You get a weird feeling viewing Ali Nikrang’s “Style Video” in Deep Space 8K—it’s as if you were standing amidst a painting by Roy Lichtenstein or Wassily Kandinsky. The stereoscopic video is based on a film capturing a downhill run on the Streif in Kitzbühel, perhaps the world’s most famous ski slope. Thanks to artificial intelligence, this wild ride looks like it was painted.
Ali Nikrang, an artist and researcher at the Ars Electronica Futurelab, tells us how it works in this interview. At the Ars Electronica Festival September 6-10, 2018, you can experience this and other works, and attend discussions on the subject of deep learning at “Creative AI – Style Transfer” in Deep Space 8K at the Ars Electronica Center.
Credit: Ali Nikrang
What’s the story with the title “Creative AI – Style Transfer”?
Ali Nikrang: The centerpiece of our presentation in Deep Space 8K is a video that attempts to imitate the style of a painting or picture. In this project, we used a stereoscopic video shot on the Streif in Kitzbühel, one of the world’s most difficult and dangerous downhill runs.
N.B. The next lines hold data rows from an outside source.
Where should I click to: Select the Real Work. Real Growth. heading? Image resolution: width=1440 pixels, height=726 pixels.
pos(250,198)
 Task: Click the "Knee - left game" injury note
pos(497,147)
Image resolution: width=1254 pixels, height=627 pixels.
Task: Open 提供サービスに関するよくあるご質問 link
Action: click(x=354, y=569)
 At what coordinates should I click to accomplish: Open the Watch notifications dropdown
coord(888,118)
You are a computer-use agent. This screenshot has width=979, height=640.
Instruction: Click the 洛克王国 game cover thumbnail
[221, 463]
Style transfer, a technique from the field of deep learning, immerses the viewer into the forms and colors of artists such as Kandinsky and Lichtenstein, and makes the Streif look like a three-dimensional painting in Deep Space 8K. The extraordinary thing about it is that you get the feeling you’re right in the middle of a painting—and in stereo, no less—even thought the actual images weren’t stereoscopic.
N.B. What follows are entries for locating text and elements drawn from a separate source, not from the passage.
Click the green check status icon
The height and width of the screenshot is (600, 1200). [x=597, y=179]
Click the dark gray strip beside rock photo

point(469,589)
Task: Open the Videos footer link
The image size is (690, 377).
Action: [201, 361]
Are there particular styles that are especially well suited to Style Transfer?
Ali Nikrang: Yes, there are. It’s interesting that the more realistic a style is, the worse the results are. That means that when you take a painting by, say, Da Vinci or a photorealistic painter, it’s more difficult. For this project, we experimented with a great many things, even photos, and, of course, this yields interesting outcomes. But for us, it’s not enough when a frame looks good; needless to say, we want the whole video to be good. We ultimately indentified three styles that are very well suited, divided the Streif video into three parts, and let it rip. For the sake of completeness, there are models that have been designed for photorealistic styles, for example, to combine the style of one photo with the content of another, but our goal was to produce a more abstract and picturesque result.
Credit: Ali Nikrang
Why do you suppose more realistic images don’t work as well?
Ali Nikrang: It has to do with the nature of this technique. So this brings us to how this actually works. As I mentioned, style transfer comes from deep learning. Deep learning is applied in many different areas, one of the most important of which is the visual perception of the world. In principle, objects in the real world are classified. In order for computers to recognize the objects, the computers have to understand or recognize the characteristics of the visual world—for example, what constitutes a cat?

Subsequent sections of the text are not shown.